Only the lines from the line that contains "You are a computer-use agent." through the final line of the entries below belong in your answer, copied exactly and without pictures.

━━━━━━

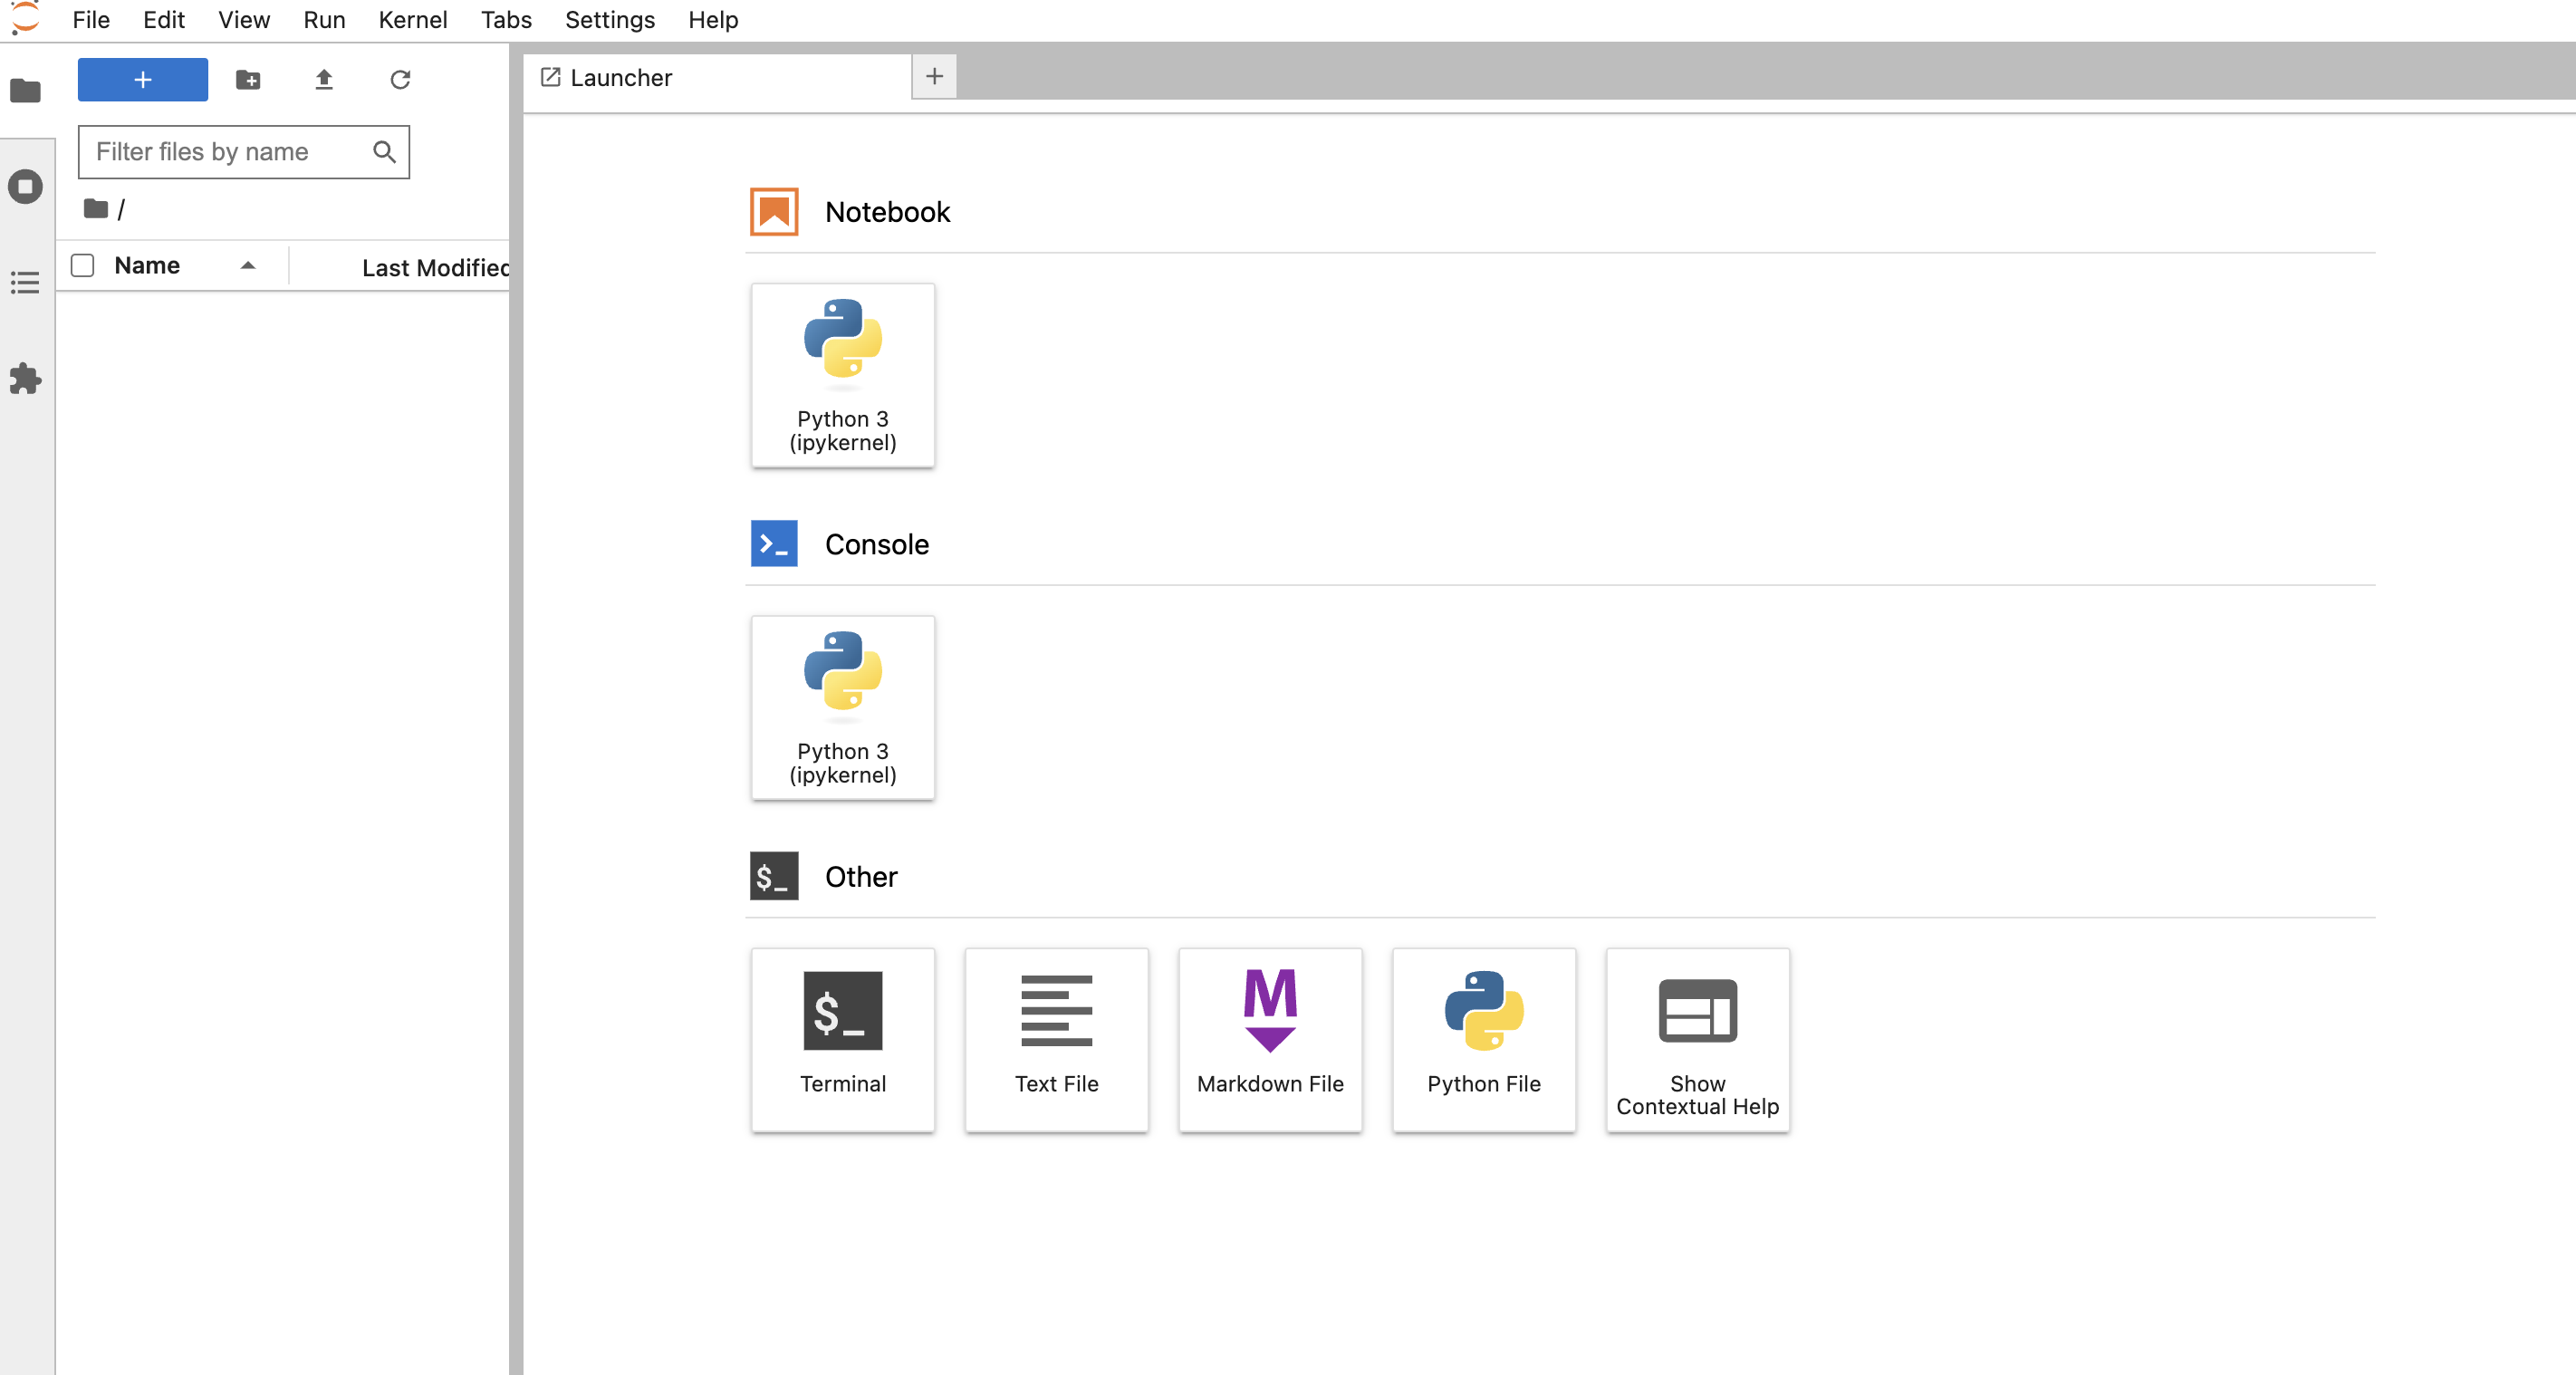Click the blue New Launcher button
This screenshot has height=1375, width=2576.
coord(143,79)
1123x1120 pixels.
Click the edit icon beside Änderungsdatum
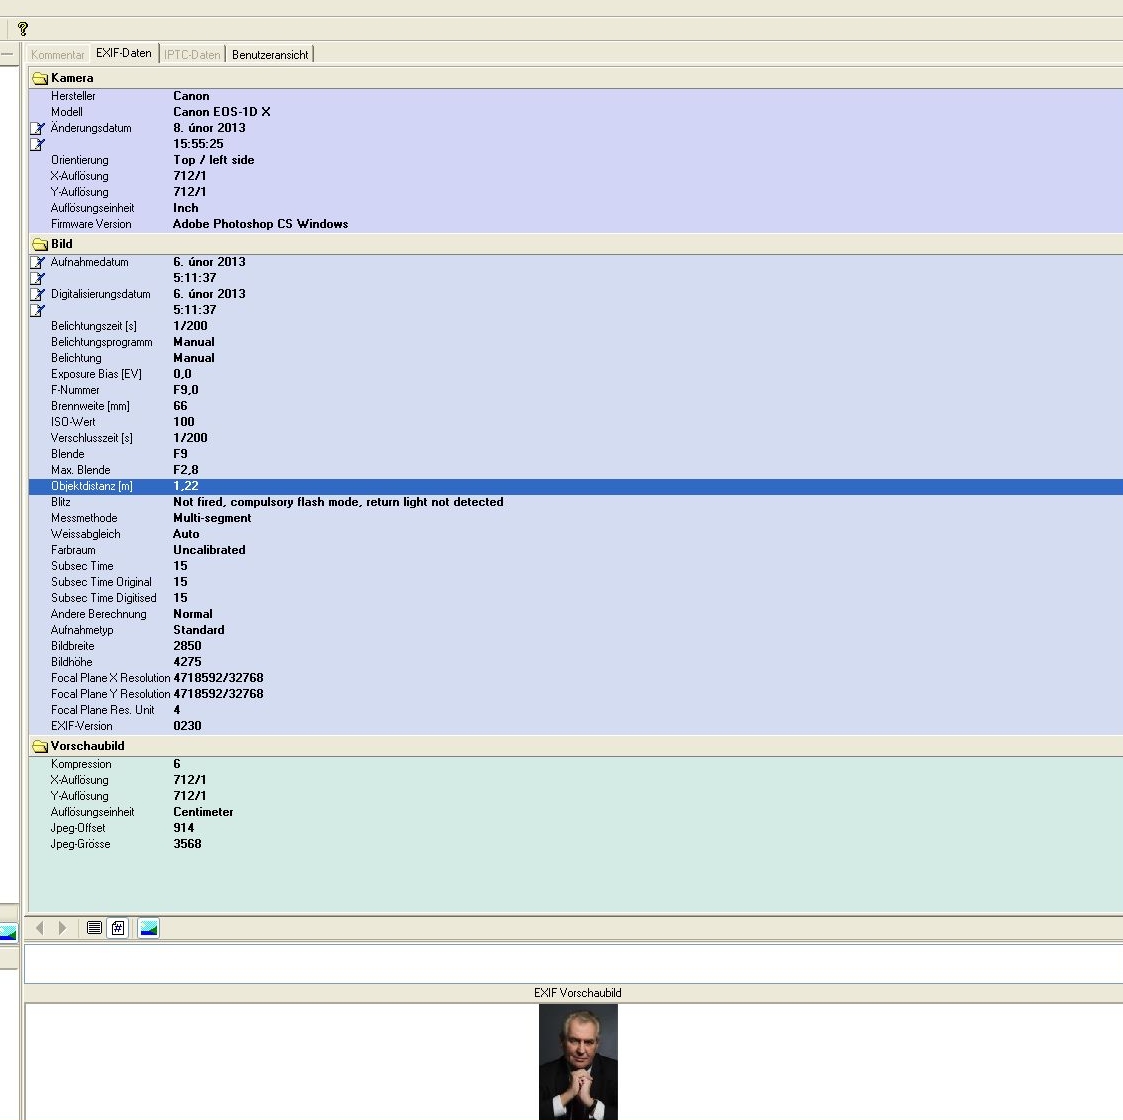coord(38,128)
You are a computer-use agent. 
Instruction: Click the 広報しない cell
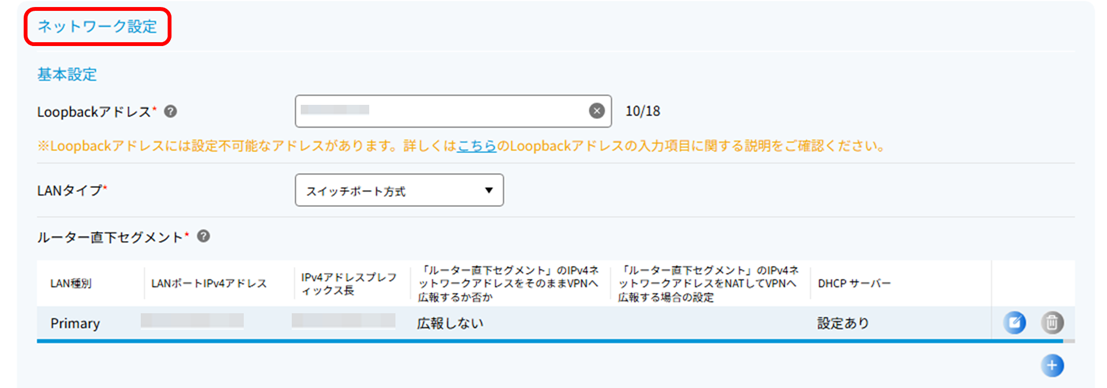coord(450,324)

━━━━━━

» Solution to this task:
You are a computer-use agent. 
Instruction: Click the 広報しない cell
coord(450,324)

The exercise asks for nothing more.